» What is needed: Beneath this instruction is a block of data; output from it exactly the lines that run from the one containing "Kontakt (978, 19)" through the one containing "Hotel Gallery (79, 1558)", inclusive.

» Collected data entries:
□ □ □ □ □ □ □

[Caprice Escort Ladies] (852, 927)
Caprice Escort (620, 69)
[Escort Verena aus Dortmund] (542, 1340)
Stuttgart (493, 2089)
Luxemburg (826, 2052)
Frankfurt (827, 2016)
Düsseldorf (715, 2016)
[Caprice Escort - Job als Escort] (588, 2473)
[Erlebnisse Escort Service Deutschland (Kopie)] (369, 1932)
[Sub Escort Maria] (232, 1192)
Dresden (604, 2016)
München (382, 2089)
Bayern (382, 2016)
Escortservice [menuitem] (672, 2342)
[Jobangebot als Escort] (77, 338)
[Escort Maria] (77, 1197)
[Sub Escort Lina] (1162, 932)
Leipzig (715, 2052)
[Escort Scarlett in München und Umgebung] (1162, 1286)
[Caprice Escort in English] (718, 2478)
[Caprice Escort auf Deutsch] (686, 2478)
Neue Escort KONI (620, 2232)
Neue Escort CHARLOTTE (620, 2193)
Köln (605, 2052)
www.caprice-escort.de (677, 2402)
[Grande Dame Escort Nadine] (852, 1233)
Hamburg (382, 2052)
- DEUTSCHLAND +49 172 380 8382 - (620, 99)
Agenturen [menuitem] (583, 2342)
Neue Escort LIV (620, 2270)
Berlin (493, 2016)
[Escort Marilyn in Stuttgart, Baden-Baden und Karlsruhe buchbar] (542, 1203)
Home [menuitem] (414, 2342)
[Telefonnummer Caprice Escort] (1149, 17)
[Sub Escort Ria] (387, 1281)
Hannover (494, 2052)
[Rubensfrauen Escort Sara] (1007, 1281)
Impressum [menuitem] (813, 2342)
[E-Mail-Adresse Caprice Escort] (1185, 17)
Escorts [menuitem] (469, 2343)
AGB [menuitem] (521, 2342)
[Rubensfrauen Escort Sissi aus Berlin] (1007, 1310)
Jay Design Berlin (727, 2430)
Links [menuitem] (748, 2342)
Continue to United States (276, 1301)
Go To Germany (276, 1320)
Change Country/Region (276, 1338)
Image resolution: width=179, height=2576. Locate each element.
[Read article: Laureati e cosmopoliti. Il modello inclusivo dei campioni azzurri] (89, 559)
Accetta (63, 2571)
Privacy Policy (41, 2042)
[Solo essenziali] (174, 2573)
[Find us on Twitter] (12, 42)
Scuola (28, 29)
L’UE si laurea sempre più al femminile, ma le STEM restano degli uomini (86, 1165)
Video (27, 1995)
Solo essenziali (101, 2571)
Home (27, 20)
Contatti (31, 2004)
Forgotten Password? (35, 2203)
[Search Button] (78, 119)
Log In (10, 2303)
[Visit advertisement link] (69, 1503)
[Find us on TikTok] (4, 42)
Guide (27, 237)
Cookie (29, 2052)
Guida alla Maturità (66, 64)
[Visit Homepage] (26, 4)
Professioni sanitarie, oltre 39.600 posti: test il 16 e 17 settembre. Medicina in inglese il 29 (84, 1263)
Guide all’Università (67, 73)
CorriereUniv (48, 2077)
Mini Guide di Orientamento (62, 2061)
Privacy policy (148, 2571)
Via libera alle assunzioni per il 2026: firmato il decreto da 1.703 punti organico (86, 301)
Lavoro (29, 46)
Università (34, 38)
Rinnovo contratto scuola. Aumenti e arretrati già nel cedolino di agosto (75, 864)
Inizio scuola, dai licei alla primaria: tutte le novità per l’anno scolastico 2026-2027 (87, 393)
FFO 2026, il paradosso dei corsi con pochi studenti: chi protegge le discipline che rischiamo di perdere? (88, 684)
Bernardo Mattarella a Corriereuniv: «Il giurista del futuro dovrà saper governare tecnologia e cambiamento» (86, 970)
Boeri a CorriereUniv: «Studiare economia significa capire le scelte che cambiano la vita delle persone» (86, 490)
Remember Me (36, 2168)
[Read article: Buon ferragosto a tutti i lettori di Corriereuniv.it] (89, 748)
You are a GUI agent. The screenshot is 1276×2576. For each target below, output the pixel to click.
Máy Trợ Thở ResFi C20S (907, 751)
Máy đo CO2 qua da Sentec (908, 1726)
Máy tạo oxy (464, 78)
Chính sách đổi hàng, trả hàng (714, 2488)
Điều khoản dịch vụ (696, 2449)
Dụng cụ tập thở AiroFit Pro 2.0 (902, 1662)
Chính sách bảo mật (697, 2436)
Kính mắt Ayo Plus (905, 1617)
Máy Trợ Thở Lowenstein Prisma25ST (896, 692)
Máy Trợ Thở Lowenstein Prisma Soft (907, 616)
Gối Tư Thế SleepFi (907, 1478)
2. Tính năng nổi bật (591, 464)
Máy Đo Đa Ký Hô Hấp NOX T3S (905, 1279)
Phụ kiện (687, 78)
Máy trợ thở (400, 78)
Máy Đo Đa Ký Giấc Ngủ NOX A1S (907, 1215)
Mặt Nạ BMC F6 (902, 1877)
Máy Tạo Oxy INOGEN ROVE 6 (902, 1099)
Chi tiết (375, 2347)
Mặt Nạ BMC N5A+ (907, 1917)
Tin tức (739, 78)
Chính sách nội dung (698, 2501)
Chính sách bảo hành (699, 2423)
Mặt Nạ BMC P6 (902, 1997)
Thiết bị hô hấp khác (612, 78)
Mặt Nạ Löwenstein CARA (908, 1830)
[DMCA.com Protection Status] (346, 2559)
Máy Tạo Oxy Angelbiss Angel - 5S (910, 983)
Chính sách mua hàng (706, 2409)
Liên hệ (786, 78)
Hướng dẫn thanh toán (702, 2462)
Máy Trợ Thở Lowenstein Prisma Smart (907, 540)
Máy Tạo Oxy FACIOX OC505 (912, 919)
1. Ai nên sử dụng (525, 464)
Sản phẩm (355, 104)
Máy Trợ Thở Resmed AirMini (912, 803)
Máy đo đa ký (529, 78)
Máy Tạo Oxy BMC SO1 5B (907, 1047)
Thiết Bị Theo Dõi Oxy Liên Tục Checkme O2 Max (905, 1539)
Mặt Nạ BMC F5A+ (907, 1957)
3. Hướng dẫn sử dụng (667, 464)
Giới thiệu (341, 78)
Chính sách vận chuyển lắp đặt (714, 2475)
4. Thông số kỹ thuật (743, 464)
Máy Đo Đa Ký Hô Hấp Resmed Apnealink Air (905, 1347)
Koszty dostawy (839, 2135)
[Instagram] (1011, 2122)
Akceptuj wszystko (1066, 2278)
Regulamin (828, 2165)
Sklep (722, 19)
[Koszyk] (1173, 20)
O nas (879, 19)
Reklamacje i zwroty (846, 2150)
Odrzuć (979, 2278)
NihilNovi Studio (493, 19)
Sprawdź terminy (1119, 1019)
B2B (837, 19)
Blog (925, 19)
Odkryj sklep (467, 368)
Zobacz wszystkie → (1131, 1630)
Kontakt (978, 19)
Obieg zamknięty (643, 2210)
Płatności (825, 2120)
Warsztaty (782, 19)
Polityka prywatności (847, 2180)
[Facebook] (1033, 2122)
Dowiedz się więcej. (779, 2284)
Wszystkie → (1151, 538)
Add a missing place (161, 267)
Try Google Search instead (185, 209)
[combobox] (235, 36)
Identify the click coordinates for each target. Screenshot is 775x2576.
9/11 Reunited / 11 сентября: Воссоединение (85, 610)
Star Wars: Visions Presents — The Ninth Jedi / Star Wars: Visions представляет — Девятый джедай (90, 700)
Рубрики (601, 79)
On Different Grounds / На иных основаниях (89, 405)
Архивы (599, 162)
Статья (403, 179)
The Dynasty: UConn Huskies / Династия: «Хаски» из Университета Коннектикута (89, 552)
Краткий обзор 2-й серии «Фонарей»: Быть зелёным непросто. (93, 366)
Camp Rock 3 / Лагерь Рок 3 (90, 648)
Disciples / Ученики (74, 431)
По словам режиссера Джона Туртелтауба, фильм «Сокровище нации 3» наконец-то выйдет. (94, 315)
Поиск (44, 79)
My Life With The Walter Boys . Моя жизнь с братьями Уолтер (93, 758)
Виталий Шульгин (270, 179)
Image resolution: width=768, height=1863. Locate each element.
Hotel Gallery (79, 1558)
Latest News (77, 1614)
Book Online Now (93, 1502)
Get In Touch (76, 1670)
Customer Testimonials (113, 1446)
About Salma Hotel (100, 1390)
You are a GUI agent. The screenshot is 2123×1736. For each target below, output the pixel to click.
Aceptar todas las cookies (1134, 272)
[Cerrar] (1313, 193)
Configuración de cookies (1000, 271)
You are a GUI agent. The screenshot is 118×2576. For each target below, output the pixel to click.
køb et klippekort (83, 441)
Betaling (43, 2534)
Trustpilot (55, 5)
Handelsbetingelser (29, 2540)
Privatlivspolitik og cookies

□ □ □ □ □ □ □

» Response to this task:
Kontakt (978, 19)
Obieg zamknięty (643, 2210)
Płatności (825, 2120)
Warsztaty (782, 19)
Polityka prywatności (847, 2180)
[Facebook] (1033, 2122)
Dowiedz się więcej. (779, 2284)
Wszystkie → (1151, 538)
Add a missing place (161, 267)
Try Google Search instead (185, 209)
[combobox] (235, 36)
Identify the click coordinates for each target. Screenshot is 775x2576.
9/11 Reunited / 11 сентября: Воссоединение (85, 610)
Star Wars: Visions Presents — The Ninth Jedi / Star Wars: Visions представляет — Девятый джедай (90, 700)
Рубрики (601, 79)
On Different Grounds / На иных основаниях (89, 405)
Архивы (599, 162)
Статья (403, 179)
The Dynasty: UConn Huskies / Династия: «Хаски» из Университета Коннектикута (89, 552)
Краткий обзор 2-й серии «Фонарей»: Быть зелёным непросто. (93, 366)
Camp Rock 3 / Лагерь Рок 3 (90, 648)
Disciples / Ученики (74, 431)
По словам режиссера Джона Туртелтауба, фильм «Сокровище нации 3» наконец-то выйдет. (94, 315)
Поиск (44, 79)
My Life With The Walter Boys . Моя жизнь с братьями Уолтер (93, 758)
Виталий Шульгин (270, 179)
Image resolution: width=768, height=1863. Locate each element.
Hotel Gallery (79, 1558)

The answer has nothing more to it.